* **Exercise material**:

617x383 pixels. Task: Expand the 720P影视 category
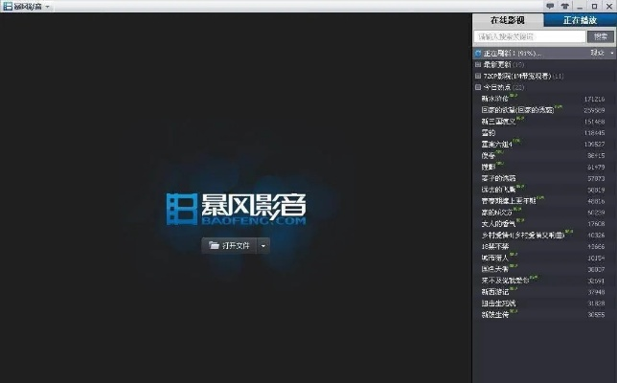pos(478,76)
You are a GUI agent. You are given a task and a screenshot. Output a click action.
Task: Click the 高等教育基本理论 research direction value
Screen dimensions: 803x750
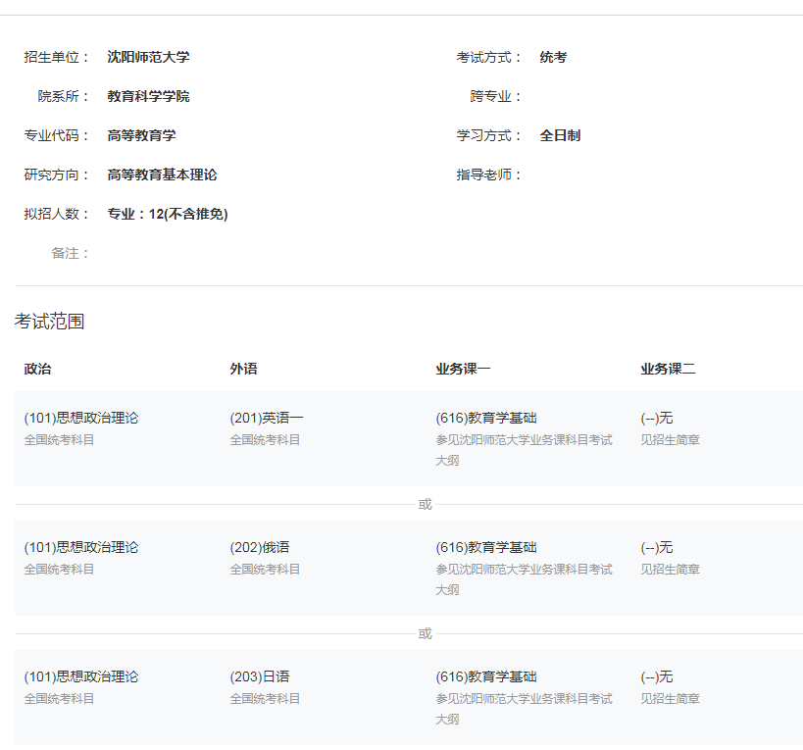click(x=162, y=175)
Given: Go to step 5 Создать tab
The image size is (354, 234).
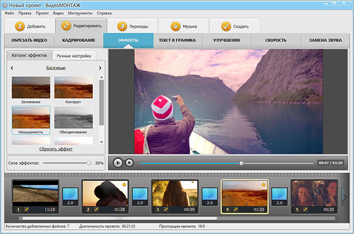Looking at the screenshot, I should [x=235, y=26].
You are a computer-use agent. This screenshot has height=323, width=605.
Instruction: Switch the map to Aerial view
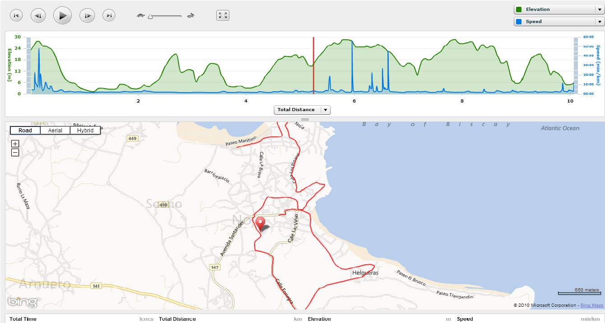tap(55, 131)
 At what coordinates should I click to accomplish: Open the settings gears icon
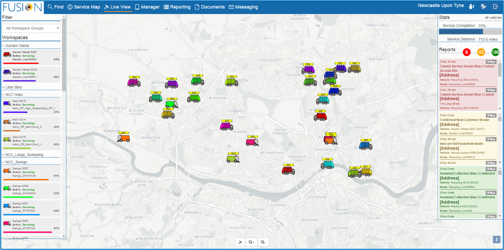tap(483, 6)
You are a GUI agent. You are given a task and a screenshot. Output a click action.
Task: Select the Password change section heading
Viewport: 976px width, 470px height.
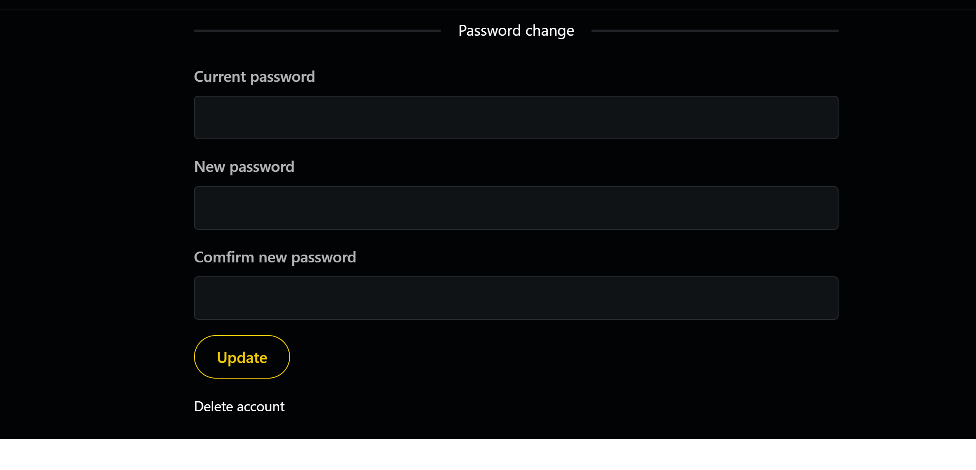pyautogui.click(x=516, y=31)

* **Problem**:
Omit the pictures and reproduce the records above exactly.

* **Exercise response**:
617x383 pixels. Task: Expand the 720P影视 category
pos(478,76)
You are a GUI agent. You are given a task and a screenshot. Output a click action.
Task: Click the 高等教育基本理论 research direction value
Screen dimensions: 803x750
click(x=162, y=175)
Given: Go to step 5 Создать tab
The image size is (354, 234).
Looking at the screenshot, I should [x=235, y=26].
You are a computer-use agent. This screenshot has height=323, width=605.
Instruction: Switch the map to Aerial view
tap(55, 131)
 At what coordinates should I click to accomplish: Open the settings gears icon
tap(483, 6)
You are a GUI agent. You are given a task and a screenshot. Output a click action.
Task: Select the Password change section heading
Viewport: 976px width, 470px height.
pyautogui.click(x=516, y=31)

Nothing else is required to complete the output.